The required answer is the run of lines from the one holding "954x851 pixels." to the end of the data below, copied exactly and free of pictures.

++++++++++++++++++++

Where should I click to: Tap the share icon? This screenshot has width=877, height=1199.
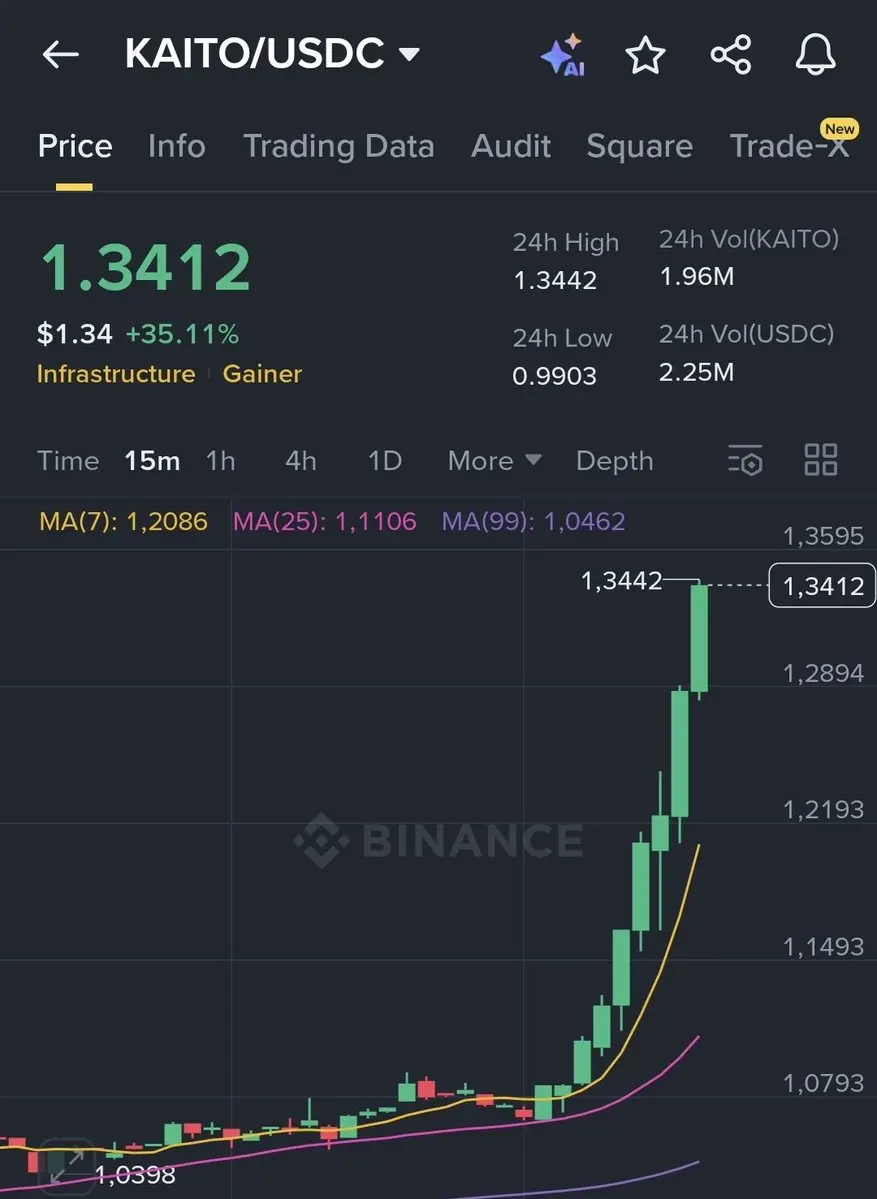731,55
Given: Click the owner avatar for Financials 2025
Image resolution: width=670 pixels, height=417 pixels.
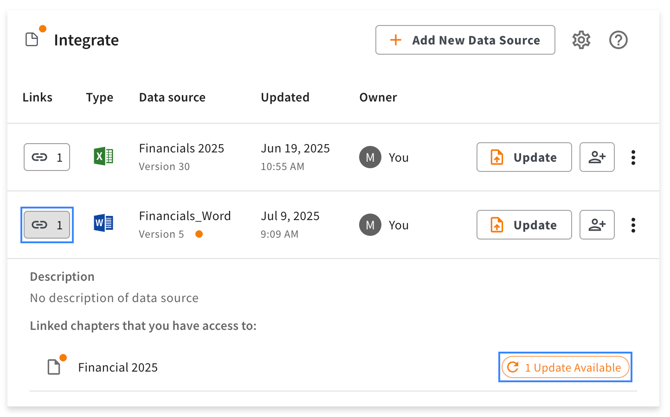Looking at the screenshot, I should 370,157.
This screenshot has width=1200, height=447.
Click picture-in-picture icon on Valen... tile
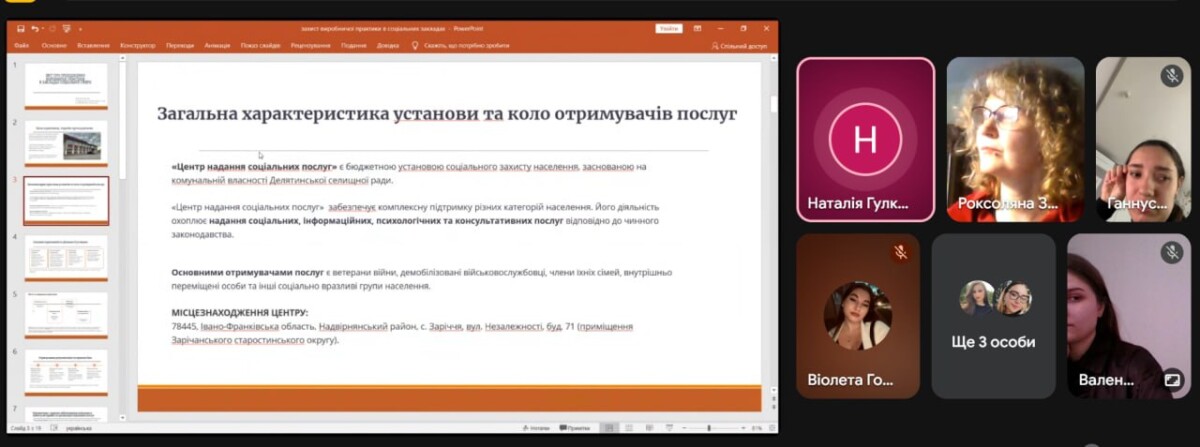(x=1171, y=379)
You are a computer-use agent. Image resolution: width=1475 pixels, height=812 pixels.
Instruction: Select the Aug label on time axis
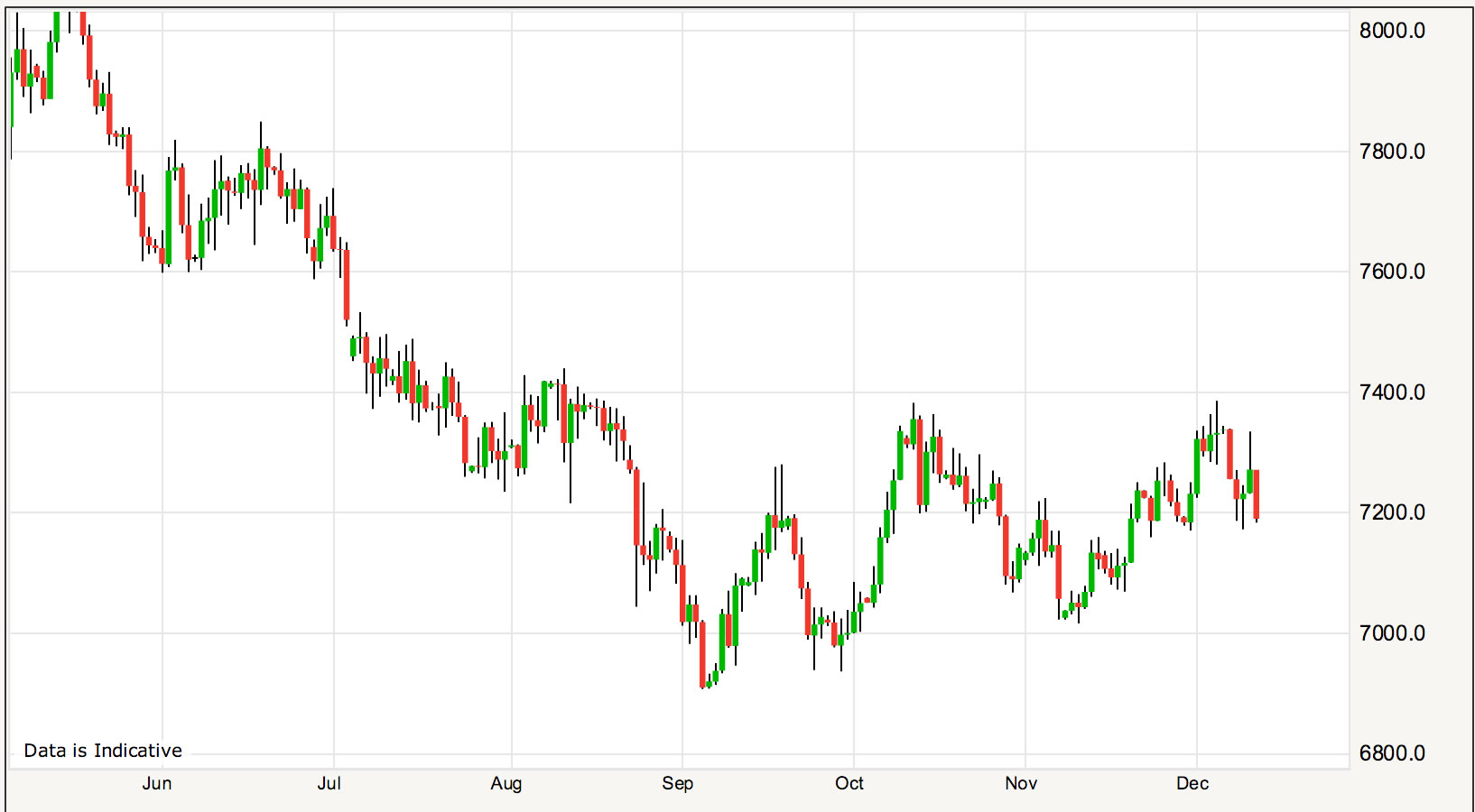(x=506, y=783)
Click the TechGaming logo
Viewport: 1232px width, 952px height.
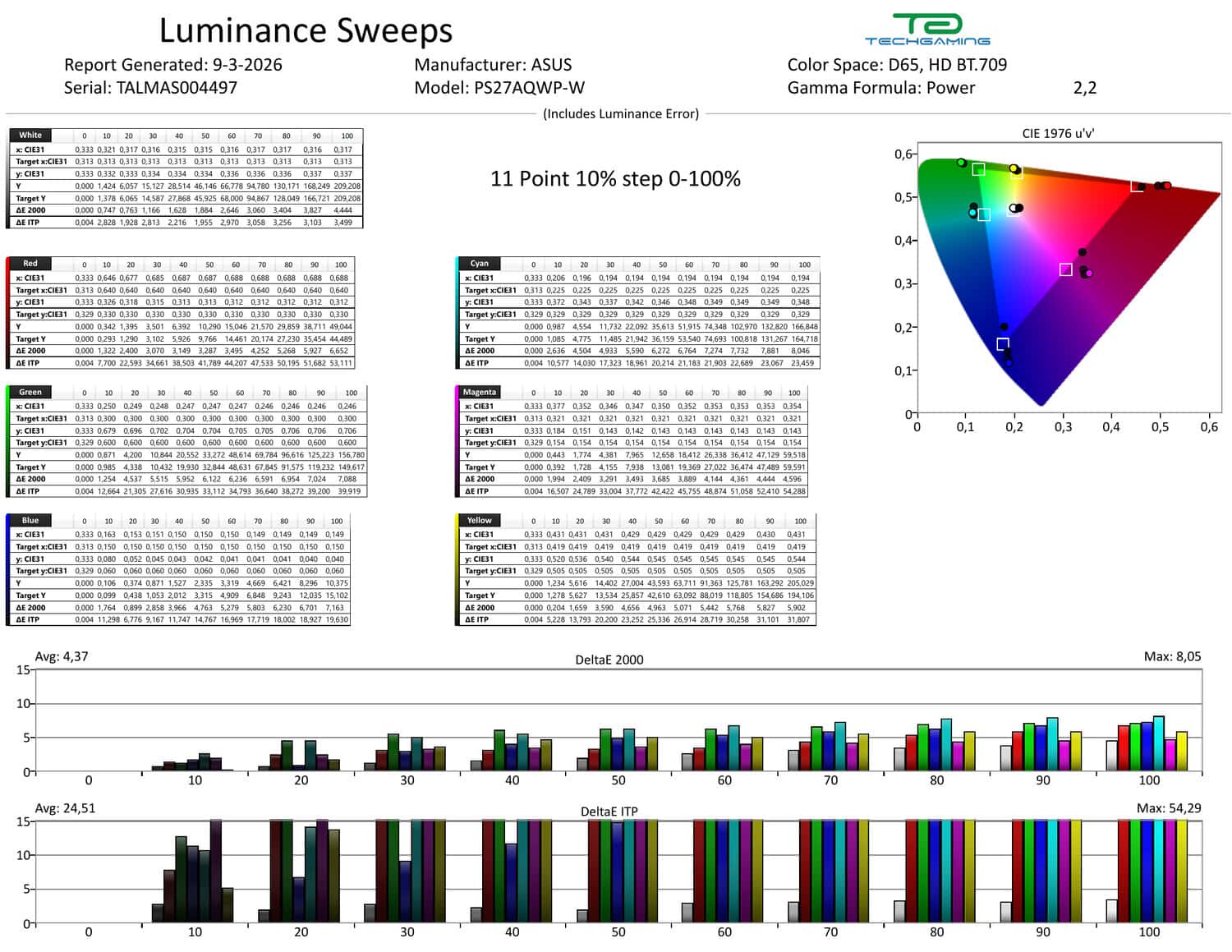pyautogui.click(x=927, y=30)

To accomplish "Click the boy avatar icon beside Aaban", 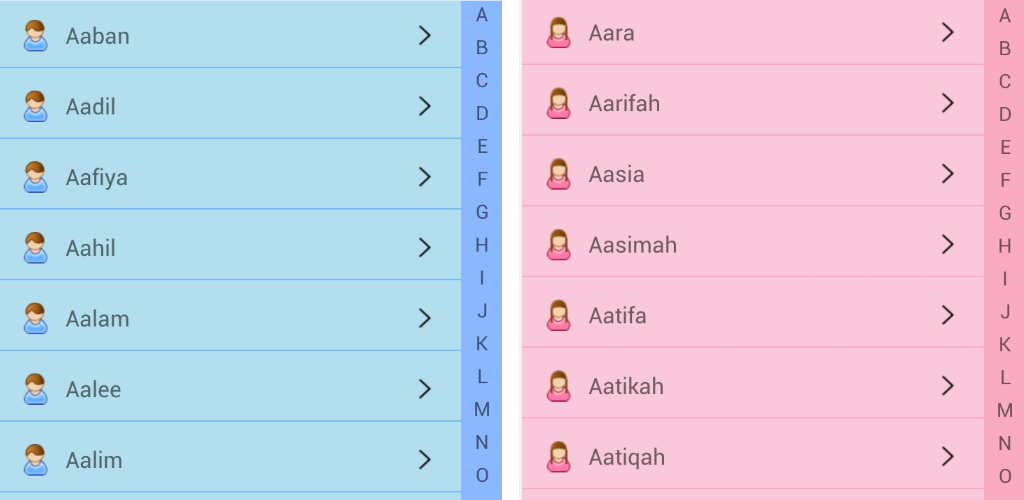I will (35, 36).
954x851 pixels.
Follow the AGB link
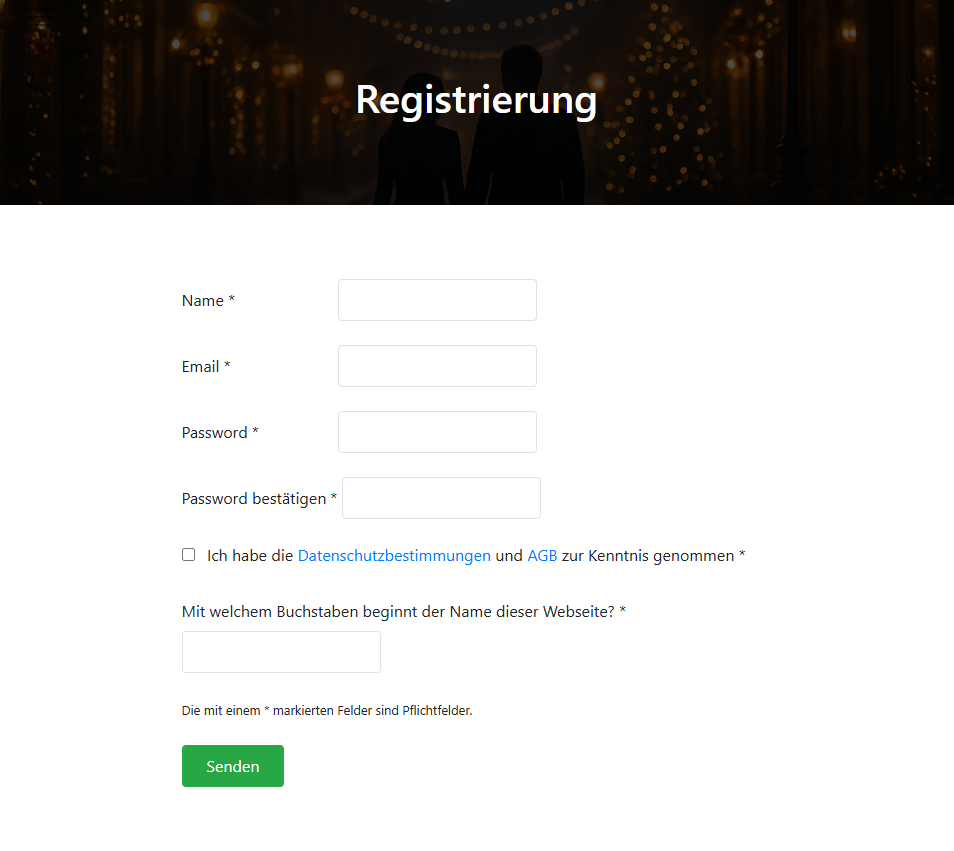coord(542,556)
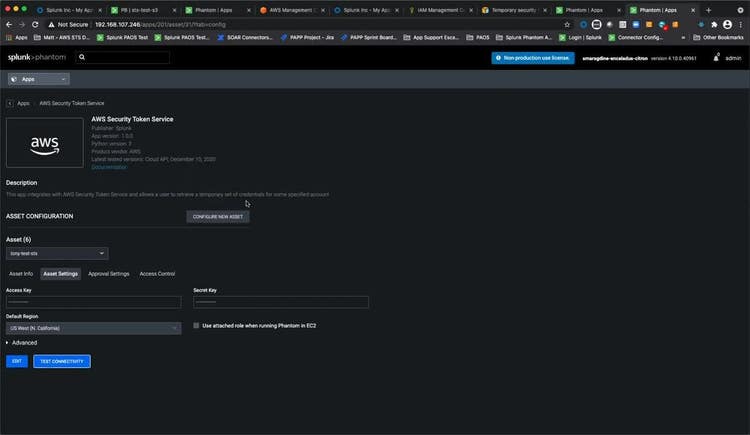Viewport: 750px width, 435px height.
Task: Click the search magnifier icon
Action: [x=82, y=58]
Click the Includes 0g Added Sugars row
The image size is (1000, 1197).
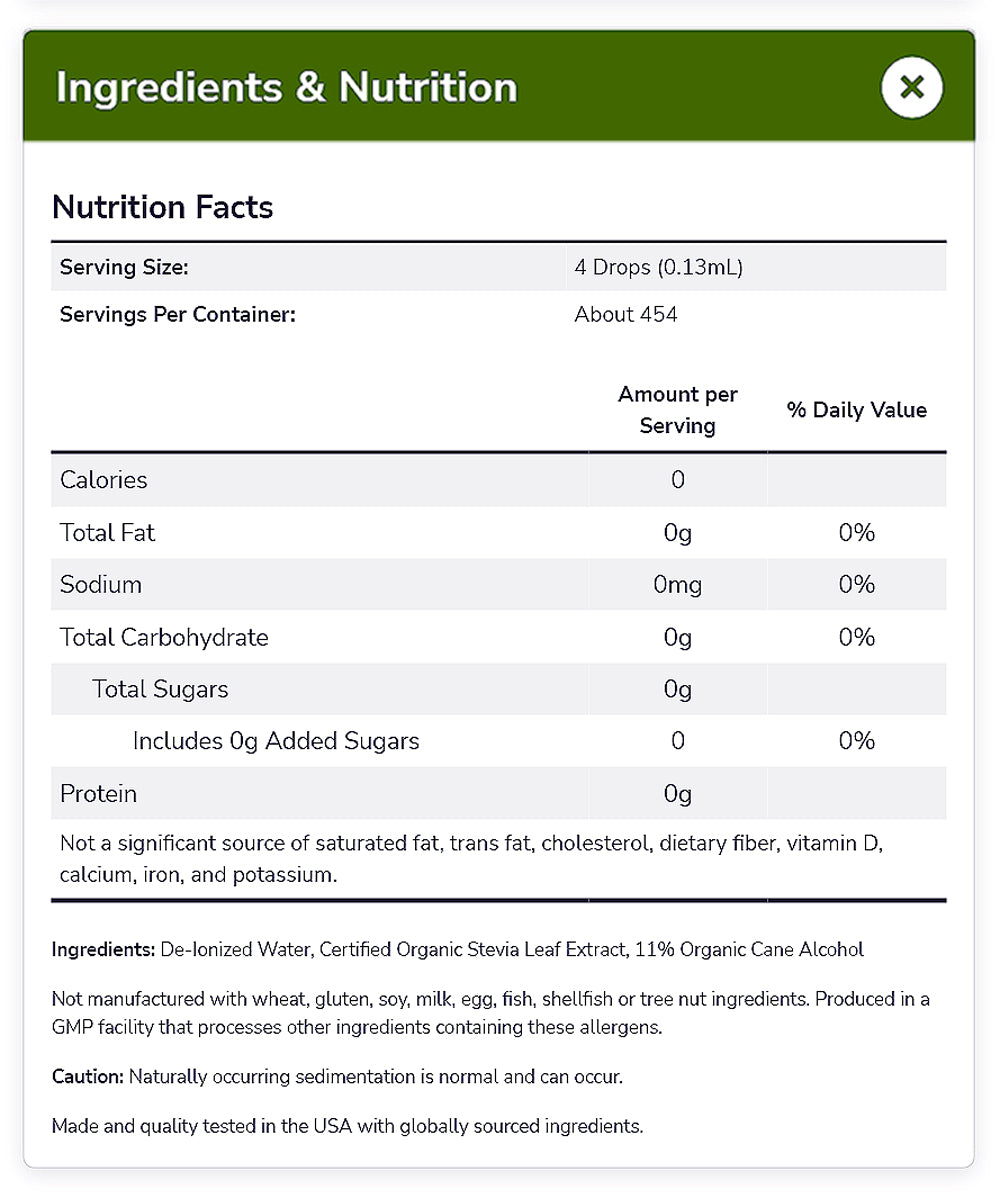(275, 741)
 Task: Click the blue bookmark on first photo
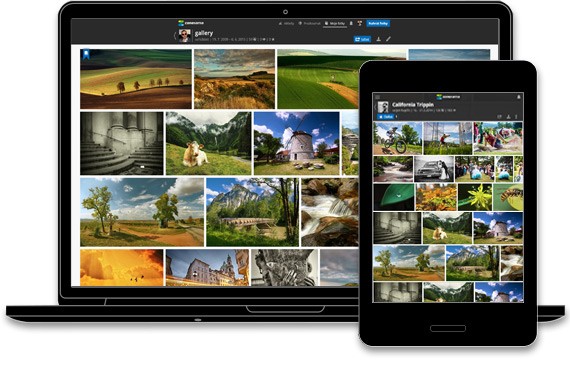pyautogui.click(x=86, y=55)
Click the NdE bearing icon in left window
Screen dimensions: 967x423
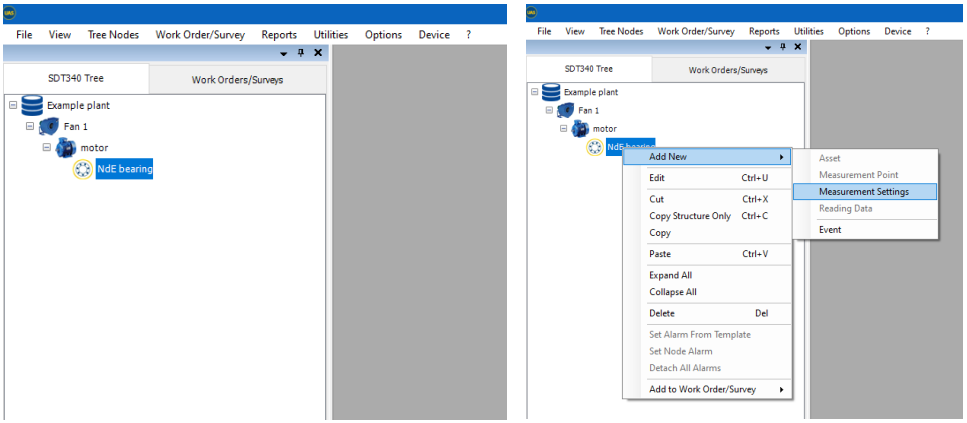[83, 170]
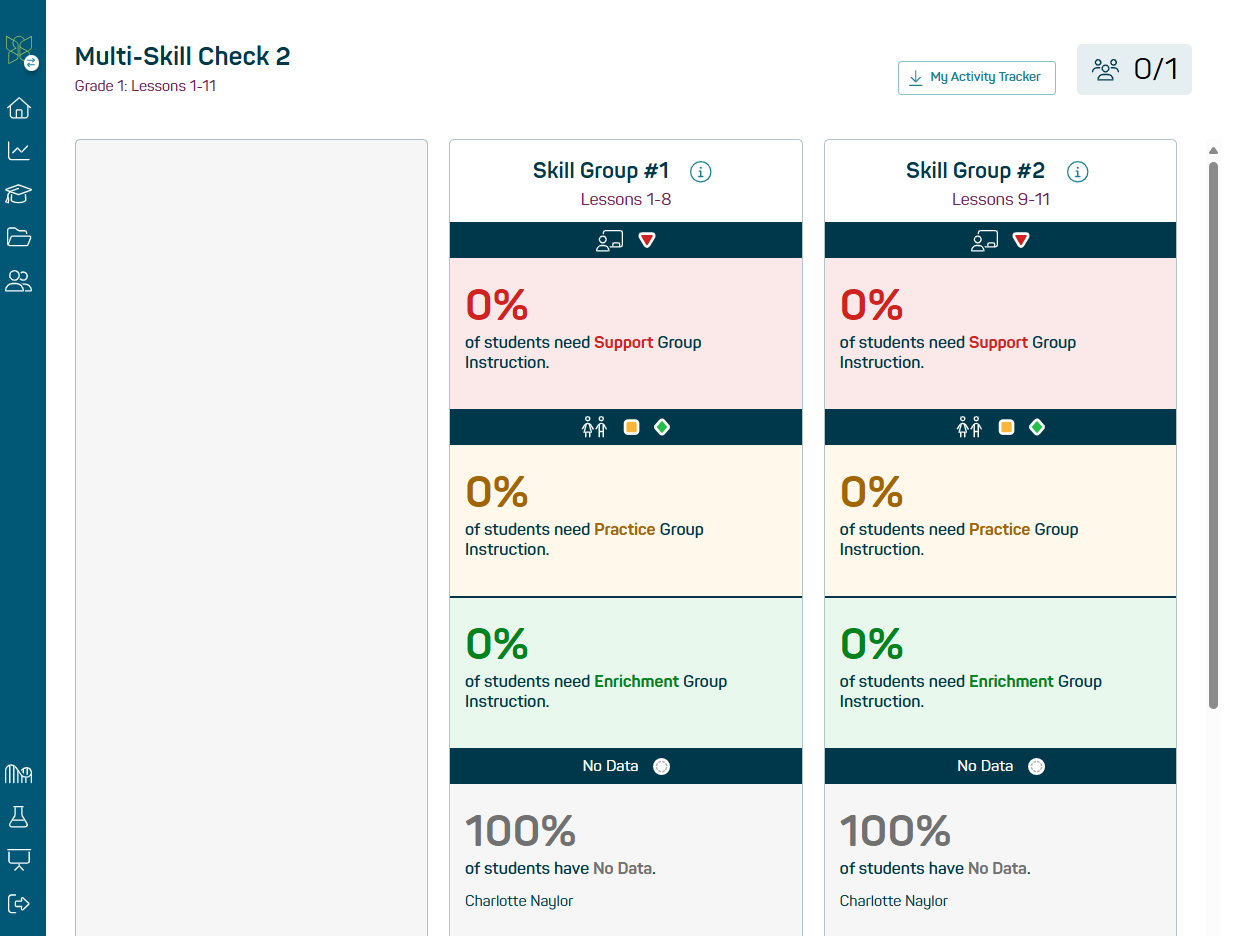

++++++++++++++++++++

Exercise result:
954x851 pixels.
Follow the AGB link
coord(542,556)
Viewport: 750px width, 435px height.
Task: Click the search magnifier icon
Action: [x=82, y=58]
Click the Includes 0g Added Sugars row
The image size is (1000, 1197).
(275, 741)
 Task: Click the blue bookmark on first photo
pyautogui.click(x=86, y=55)
Click the NdE bearing icon in left window
Screen dimensions: 967x423
[83, 170]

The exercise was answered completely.